**What needs to be done**
In the entries below, repeat only the lines between those holding "Where should I" and "Instruction: Open the", inclusive. Leave pictures out.

**Material for this exercise**
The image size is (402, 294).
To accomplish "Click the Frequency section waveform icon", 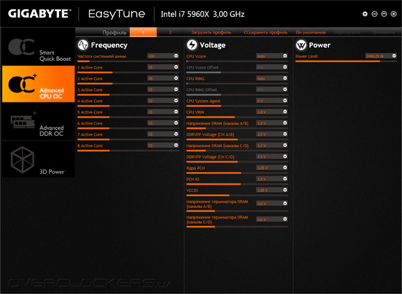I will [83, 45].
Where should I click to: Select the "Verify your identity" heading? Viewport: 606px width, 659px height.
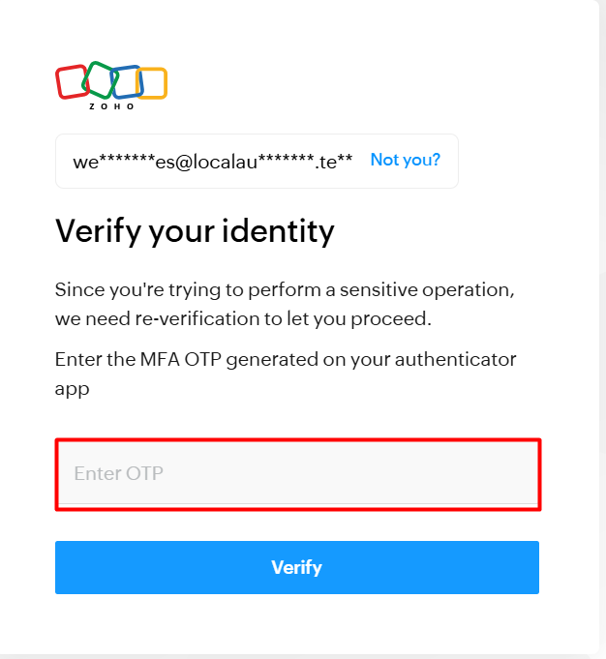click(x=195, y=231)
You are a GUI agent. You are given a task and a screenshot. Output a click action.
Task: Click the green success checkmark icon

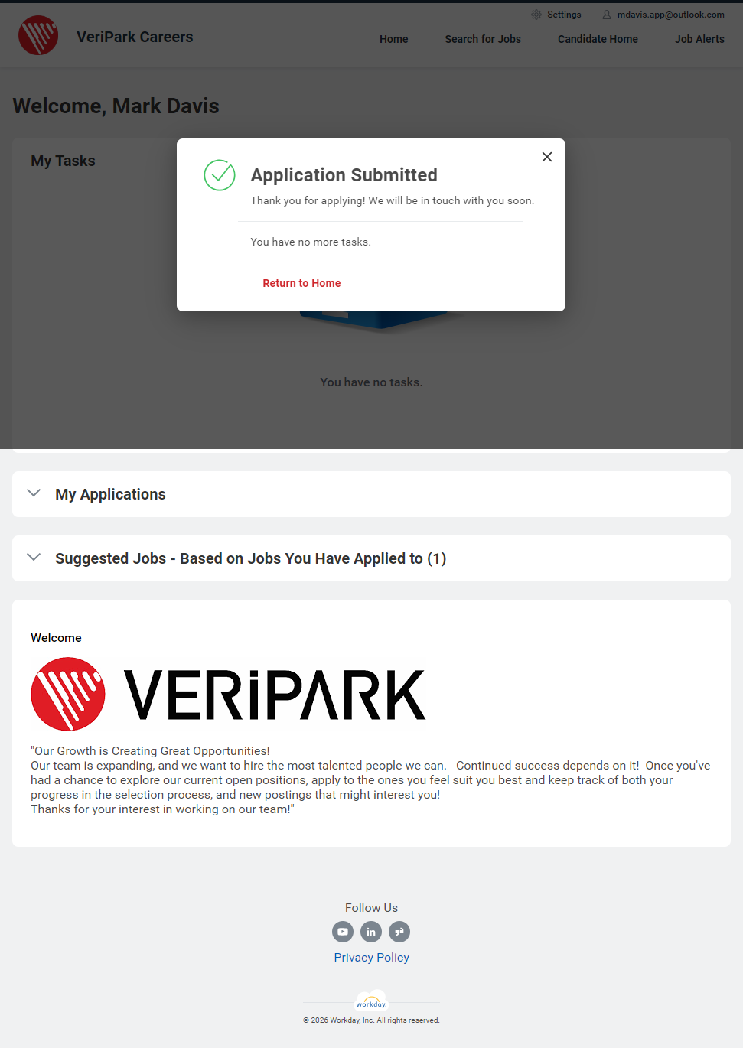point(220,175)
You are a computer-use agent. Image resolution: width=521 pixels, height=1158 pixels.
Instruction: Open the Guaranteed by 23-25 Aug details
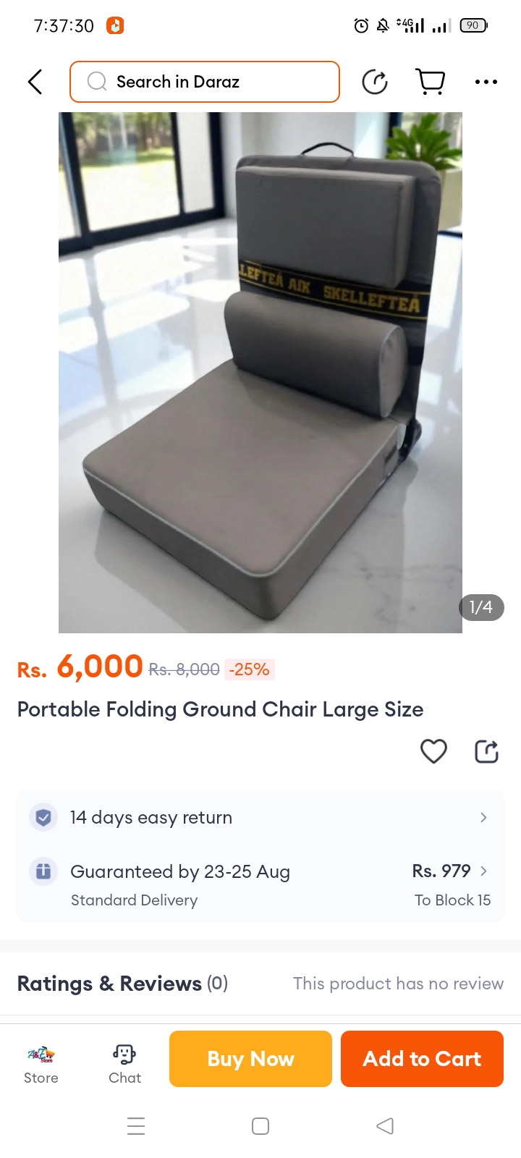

* * *

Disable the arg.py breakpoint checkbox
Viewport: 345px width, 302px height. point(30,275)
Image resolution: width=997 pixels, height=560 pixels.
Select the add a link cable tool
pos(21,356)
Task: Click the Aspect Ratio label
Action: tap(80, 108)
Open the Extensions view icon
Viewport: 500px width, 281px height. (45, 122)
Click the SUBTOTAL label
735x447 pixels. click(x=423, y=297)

**Result for this exercise**
Where should I click to: Select the "Verify your identity" heading? Viewport: 606px width, 659px height.
click(x=195, y=231)
You are a GUI agent. You are given a task and a screenshot. Output a click action.
Task: Click the green success checkmark icon

point(220,175)
You are a computer-use agent. Image resolution: width=521 pixels, height=1158 pixels.
Instruction: Open the Guaranteed by 23-25 Aug details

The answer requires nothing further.